**What you should do:**
Copy the material below verbatim, starting at its first line and ending at the line containing "tap(176, 199)", with both of those lines included.

**Exercise materials:**
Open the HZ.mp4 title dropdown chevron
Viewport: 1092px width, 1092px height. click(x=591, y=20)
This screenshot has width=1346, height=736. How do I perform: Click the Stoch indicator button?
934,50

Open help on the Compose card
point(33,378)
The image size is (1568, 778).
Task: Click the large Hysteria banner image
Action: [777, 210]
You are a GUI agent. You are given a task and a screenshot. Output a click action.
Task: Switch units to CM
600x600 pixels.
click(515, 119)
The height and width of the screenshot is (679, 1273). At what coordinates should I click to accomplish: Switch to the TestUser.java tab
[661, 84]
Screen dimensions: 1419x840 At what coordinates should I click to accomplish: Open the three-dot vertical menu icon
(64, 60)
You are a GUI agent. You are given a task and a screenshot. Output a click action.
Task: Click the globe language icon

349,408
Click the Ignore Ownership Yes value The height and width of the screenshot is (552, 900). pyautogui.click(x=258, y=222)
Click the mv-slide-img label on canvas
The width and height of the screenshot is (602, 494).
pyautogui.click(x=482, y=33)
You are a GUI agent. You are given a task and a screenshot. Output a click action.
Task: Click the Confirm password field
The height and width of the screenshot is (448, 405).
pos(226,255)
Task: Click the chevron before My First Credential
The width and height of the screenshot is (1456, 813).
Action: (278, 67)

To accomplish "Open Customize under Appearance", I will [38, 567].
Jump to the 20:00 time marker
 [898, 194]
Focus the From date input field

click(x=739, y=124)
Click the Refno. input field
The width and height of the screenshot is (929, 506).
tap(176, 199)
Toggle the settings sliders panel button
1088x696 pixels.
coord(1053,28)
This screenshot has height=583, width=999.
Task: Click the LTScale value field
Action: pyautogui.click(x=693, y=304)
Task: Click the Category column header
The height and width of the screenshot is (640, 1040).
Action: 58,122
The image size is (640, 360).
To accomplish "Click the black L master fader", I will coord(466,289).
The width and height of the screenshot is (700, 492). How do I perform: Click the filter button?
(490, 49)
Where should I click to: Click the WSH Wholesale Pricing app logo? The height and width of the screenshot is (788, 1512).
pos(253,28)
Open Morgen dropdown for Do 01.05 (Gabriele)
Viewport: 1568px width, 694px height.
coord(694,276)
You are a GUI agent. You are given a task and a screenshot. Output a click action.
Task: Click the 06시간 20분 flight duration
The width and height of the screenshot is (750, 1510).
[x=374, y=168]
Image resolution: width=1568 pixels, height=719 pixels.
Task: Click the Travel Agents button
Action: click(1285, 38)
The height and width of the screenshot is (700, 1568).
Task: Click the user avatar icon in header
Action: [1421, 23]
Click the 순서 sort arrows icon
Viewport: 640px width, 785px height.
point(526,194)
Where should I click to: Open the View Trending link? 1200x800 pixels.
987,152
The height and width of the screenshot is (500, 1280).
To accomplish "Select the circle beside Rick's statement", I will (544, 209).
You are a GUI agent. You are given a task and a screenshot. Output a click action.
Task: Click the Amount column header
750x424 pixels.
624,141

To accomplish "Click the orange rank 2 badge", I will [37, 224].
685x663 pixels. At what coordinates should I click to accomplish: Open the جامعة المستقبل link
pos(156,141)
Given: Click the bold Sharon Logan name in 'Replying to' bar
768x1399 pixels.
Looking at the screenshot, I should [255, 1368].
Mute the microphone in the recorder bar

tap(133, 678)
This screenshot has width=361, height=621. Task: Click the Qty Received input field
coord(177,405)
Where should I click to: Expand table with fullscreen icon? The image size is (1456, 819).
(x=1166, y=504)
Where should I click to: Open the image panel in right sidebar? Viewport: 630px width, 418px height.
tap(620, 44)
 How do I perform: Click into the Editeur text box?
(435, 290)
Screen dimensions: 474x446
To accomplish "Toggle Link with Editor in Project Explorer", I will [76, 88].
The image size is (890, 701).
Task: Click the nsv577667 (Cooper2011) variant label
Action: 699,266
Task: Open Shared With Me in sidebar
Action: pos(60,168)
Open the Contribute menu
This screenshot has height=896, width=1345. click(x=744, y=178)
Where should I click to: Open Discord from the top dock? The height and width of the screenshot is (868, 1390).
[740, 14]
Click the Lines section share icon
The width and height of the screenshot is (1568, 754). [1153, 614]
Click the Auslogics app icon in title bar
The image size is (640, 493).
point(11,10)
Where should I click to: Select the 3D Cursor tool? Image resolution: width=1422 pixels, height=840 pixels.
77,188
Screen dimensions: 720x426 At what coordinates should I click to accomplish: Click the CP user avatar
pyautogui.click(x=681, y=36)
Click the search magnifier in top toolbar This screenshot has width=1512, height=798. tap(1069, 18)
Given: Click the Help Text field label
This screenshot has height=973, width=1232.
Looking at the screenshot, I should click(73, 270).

**Solution for this exercise:**
Open the HZ.mp4 title dropdown chevron
Viewport: 1092px width, 1092px height. click(x=591, y=20)
This screenshot has width=1346, height=736. How do I perform: Click the Stoch indicator button?
934,50

Open help on the Compose card
point(33,378)
The image size is (1568, 778).
Task: Click the large Hysteria banner image
Action: [777, 210]
You are a GUI agent. You are given a task and a screenshot. Output a click action.
Task: Switch units to CM
600x600 pixels.
click(515, 119)
The height and width of the screenshot is (679, 1273). At what coordinates should I click to accomplish: Switch to the TestUser.java tab
[661, 84]
Screen dimensions: 1419x840 At what coordinates should I click to accomplish: Open the three-dot vertical menu icon
(64, 60)
You are a GUI agent. You are given a task and a screenshot. Output a click action.
Task: Click the globe language icon

349,408
Click the Ignore Ownership Yes value The height and width of the screenshot is (552, 900). pyautogui.click(x=258, y=222)
Click the mv-slide-img label on canvas
The width and height of the screenshot is (602, 494).
pyautogui.click(x=482, y=33)
You are a GUI agent. You are given a task and a screenshot. Output a click action.
Task: Click the Confirm password field
The height and width of the screenshot is (448, 405).
pos(226,255)
Task: Click the chevron before My First Credential
The width and height of the screenshot is (1456, 813).
Action: (278, 67)

To accomplish "Open Customize under Appearance", I will [38, 567].
Jump to the 20:00 time marker
 [898, 194]
Focus the From date input field

click(x=739, y=124)
Click the Refno. input field
The width and height of the screenshot is (929, 506).
tap(176, 199)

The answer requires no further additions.